In my opinion the foregoing decision is nearer in analogy than any case which has been cited. Attention is called also to the case of Christian v. State Conservation Commission (191 App. Div. 635) in which it appeared that while the claimant was fixing a boat and trying to remove a plug from the bottom of the same in order to let the water out, he was compelled to work with his arm and shoulder in the water, as the result of which he contracted lobar pneumonia and died. In this case an award was made. It is somewhat difficult to distinguish the two cases. The Bixby case was decided at a later date and by the same court as the Christian case but no reference is made to the latter in the decision *298in the former. The distinction lies in the fact that in the Christian case there was an unusual condition of working under water. In the case at bar no unusual condition presented itself except the difference in temperature.

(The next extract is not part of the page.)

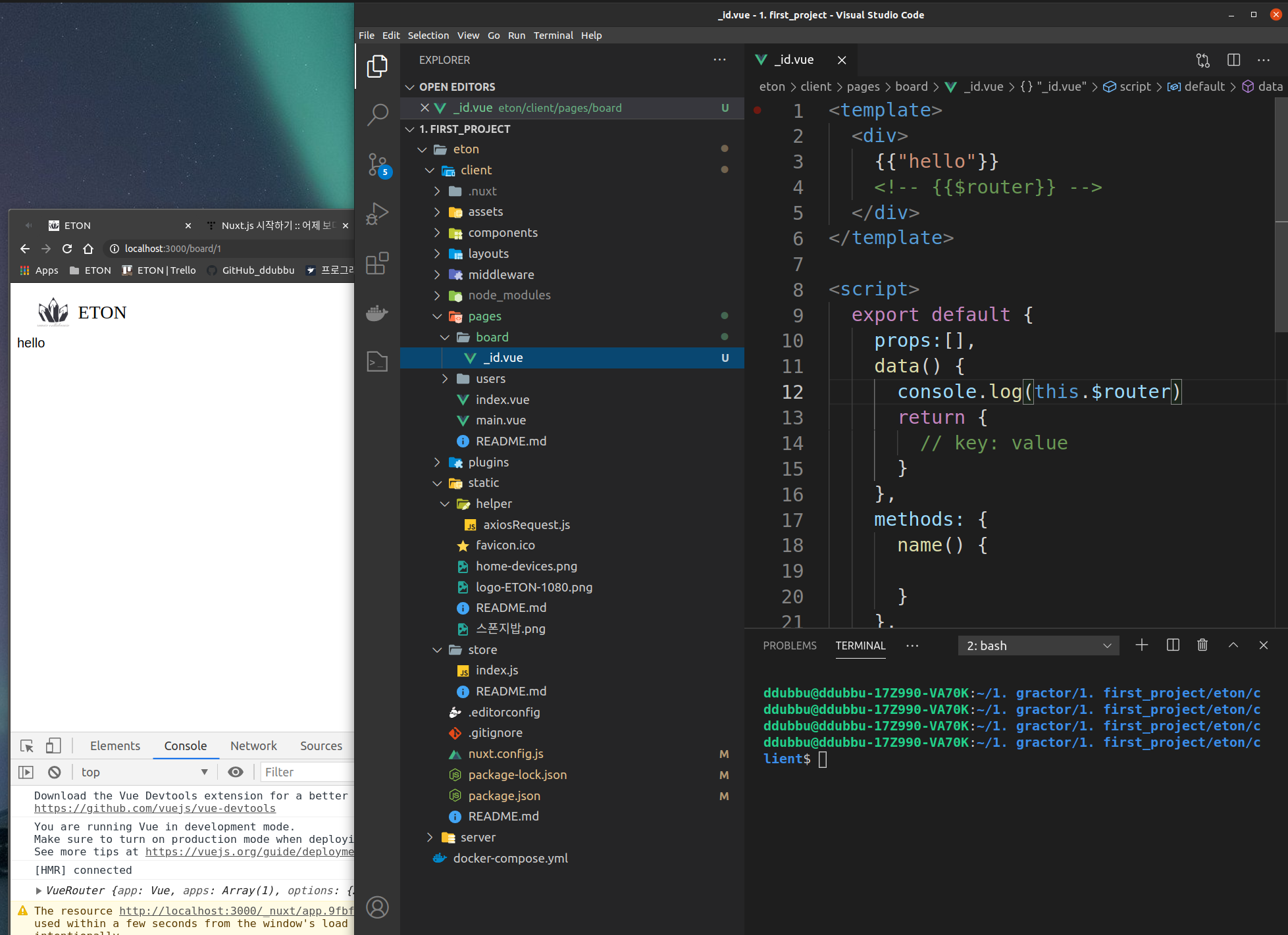Open the bash terminal selector dropdown
Screen dimensions: 1288x935
(x=1038, y=645)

It would have been the same if he had worked out of doors instead of in the “ icebox.” The fact that overcoats were furnished shows that the condition was so usual that provision had been made therefor. It is suggested that precedents may be cited in many cases in which awards have been made for sunstroke, heat prostrations, and frostbites. The distinction in these cases also lies in the fact that they are unusual hazards. They are peculiar risks that are not usually expected. The degree of heat which will cause a sunstroke, or of cold which will cause a frostbite, even if it might be 'anticipated, are not known in advance and the conditions are not those which were present when the claimant entered the icebox, as he knew exactly what conditions would there be met. There was no special, unusual or increased hazard. The hazard, if it might be so called, was a continuous one known fully to the claimant and his act a voluntary one; therefore, not accidental and referable to no moment of time which was definite (198 App. Div. 447, supra). The mere fact that claimant became cold by reason of continuing to work in this room was no accident.

For the foregoing reasons and others stated in Matter of Connelly v. Hunt Furniture Co. (212 App. Div. 225), the award should be reversed and the claim dismissed, with costs against the State Industrial Board.

All concur, except Cochrane, P. J., and Hinman, J., dissenting.

Award reversed and claim dismissed, with costs against the State Industrial Board.